=== Section Start ===
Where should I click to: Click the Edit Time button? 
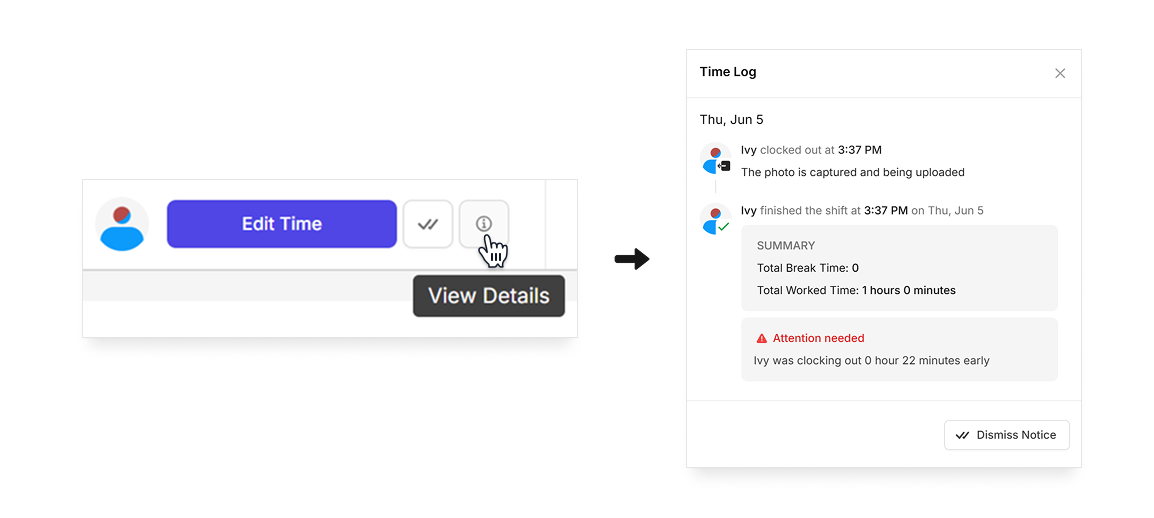tap(282, 224)
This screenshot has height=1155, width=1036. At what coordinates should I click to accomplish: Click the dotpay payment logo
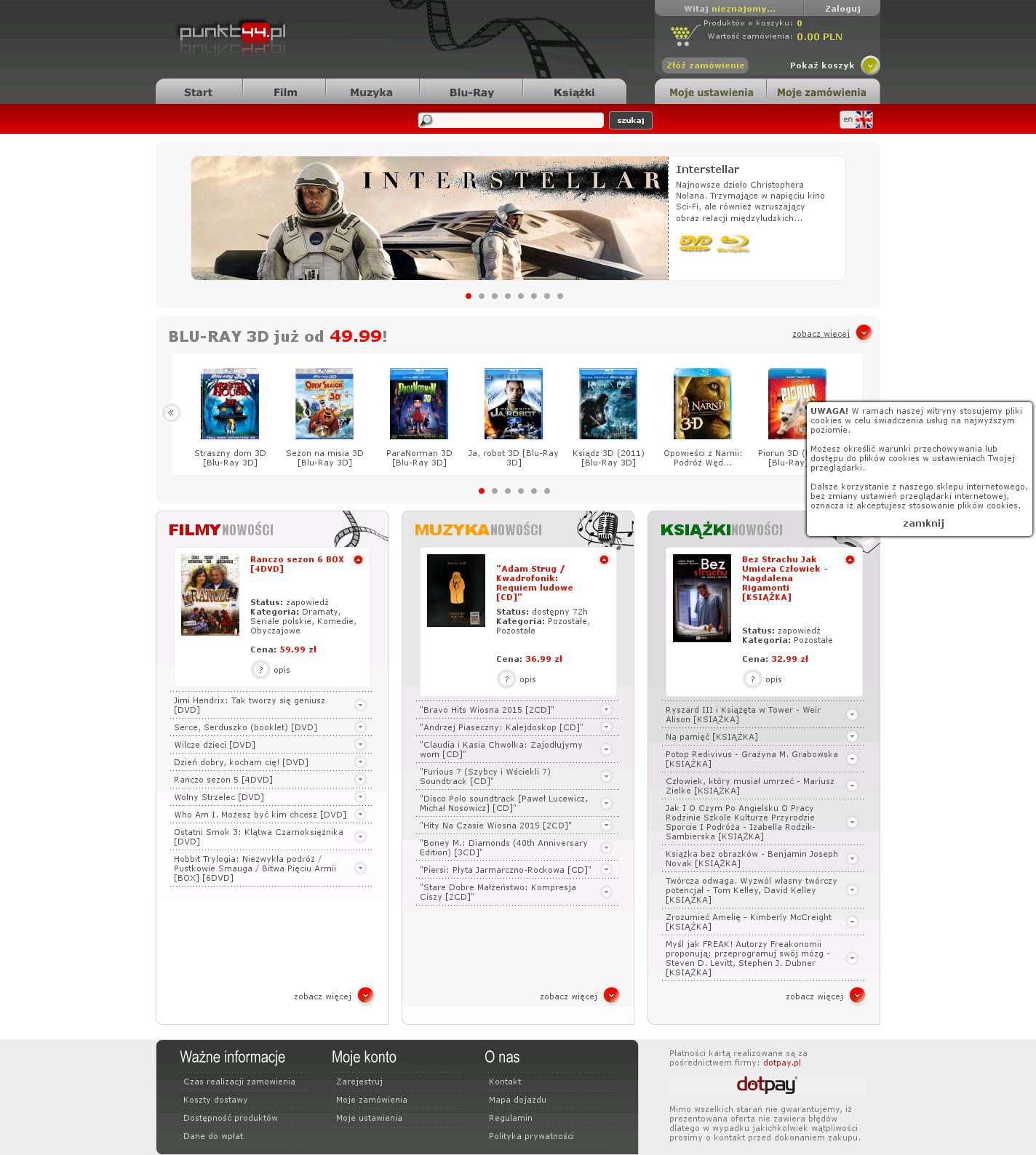click(767, 1085)
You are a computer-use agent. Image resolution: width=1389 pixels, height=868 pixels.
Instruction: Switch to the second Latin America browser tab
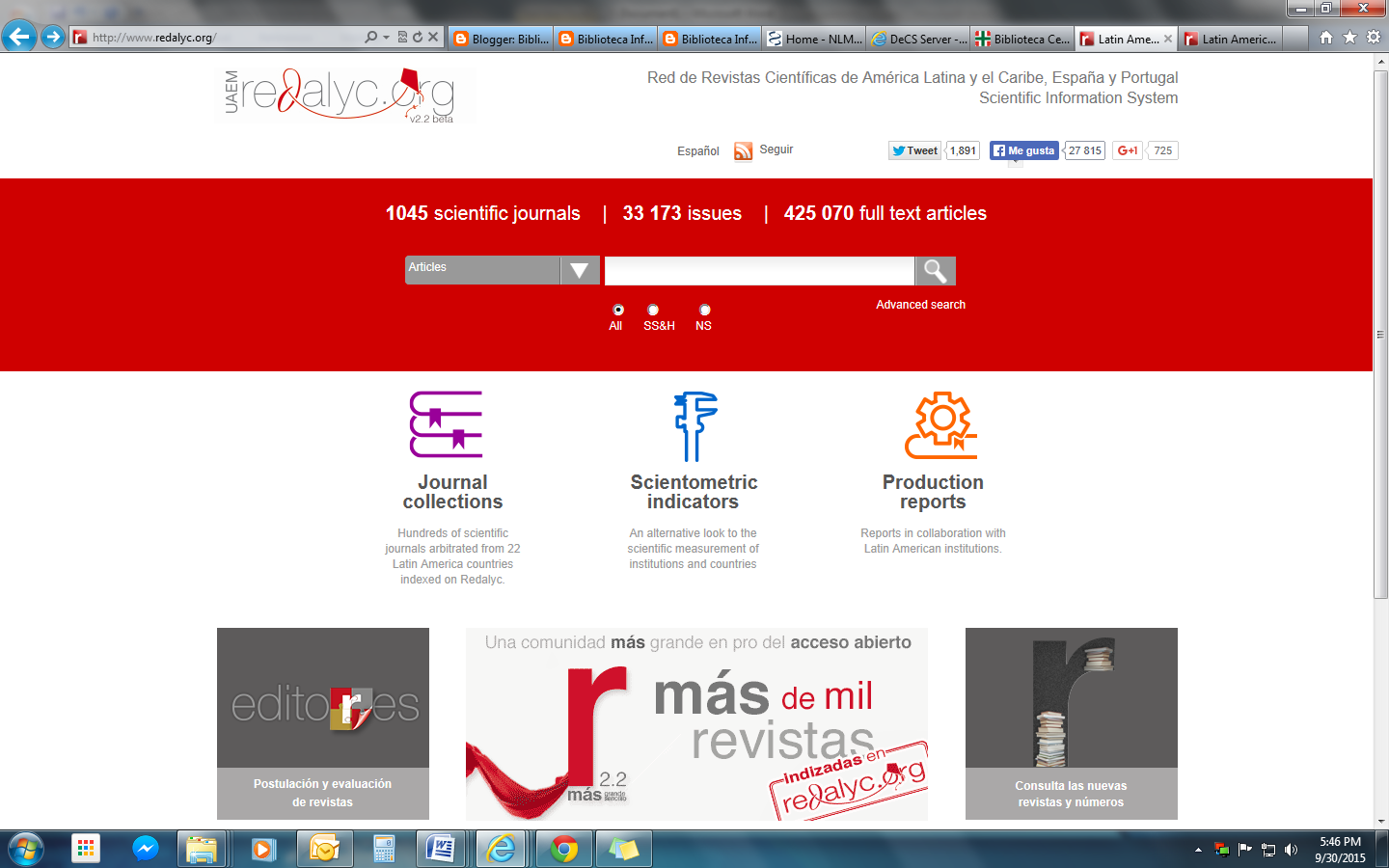(1233, 39)
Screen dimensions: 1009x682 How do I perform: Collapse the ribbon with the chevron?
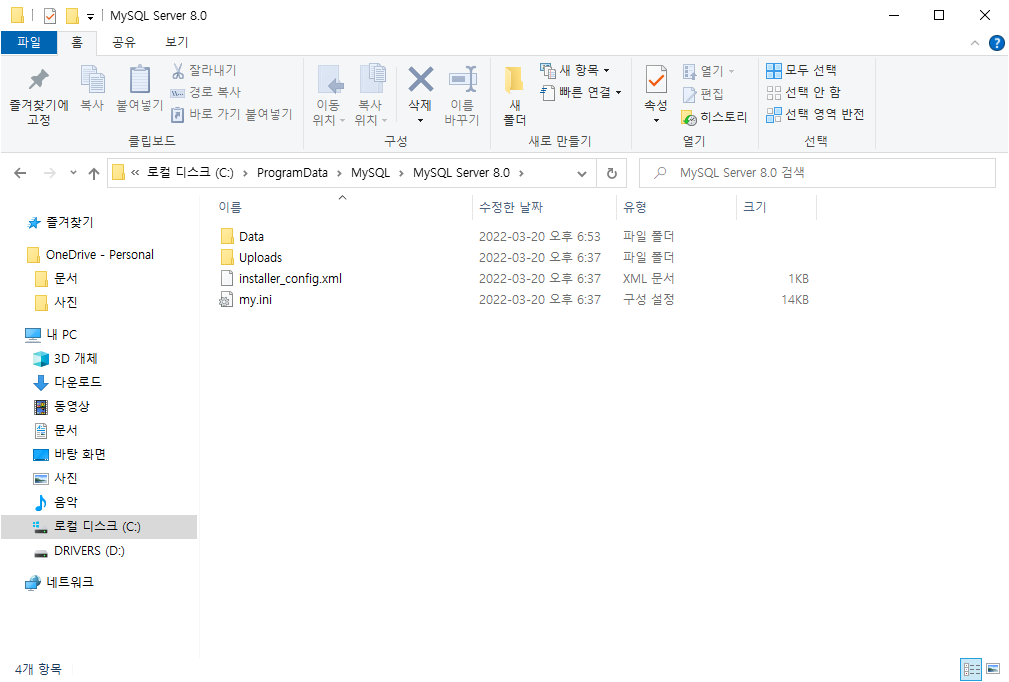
=== Section End ===
_What the task requires_
Each record must appear again exactly as written above, without its pictures.

_Reply_
Where should I click to: Click the Edit Time button? 
tap(282, 224)
This screenshot has height=1155, width=1036. At what coordinates should I click to accomplish: Click the dotpay payment logo
click(767, 1085)
You are a computer-use agent. Image resolution: width=1389 pixels, height=868 pixels.
Instruction: Switch to the second Latin America browser tab
(1233, 39)
Screen dimensions: 1009x682 How do I perform: Collapse the ribbon with the chevron?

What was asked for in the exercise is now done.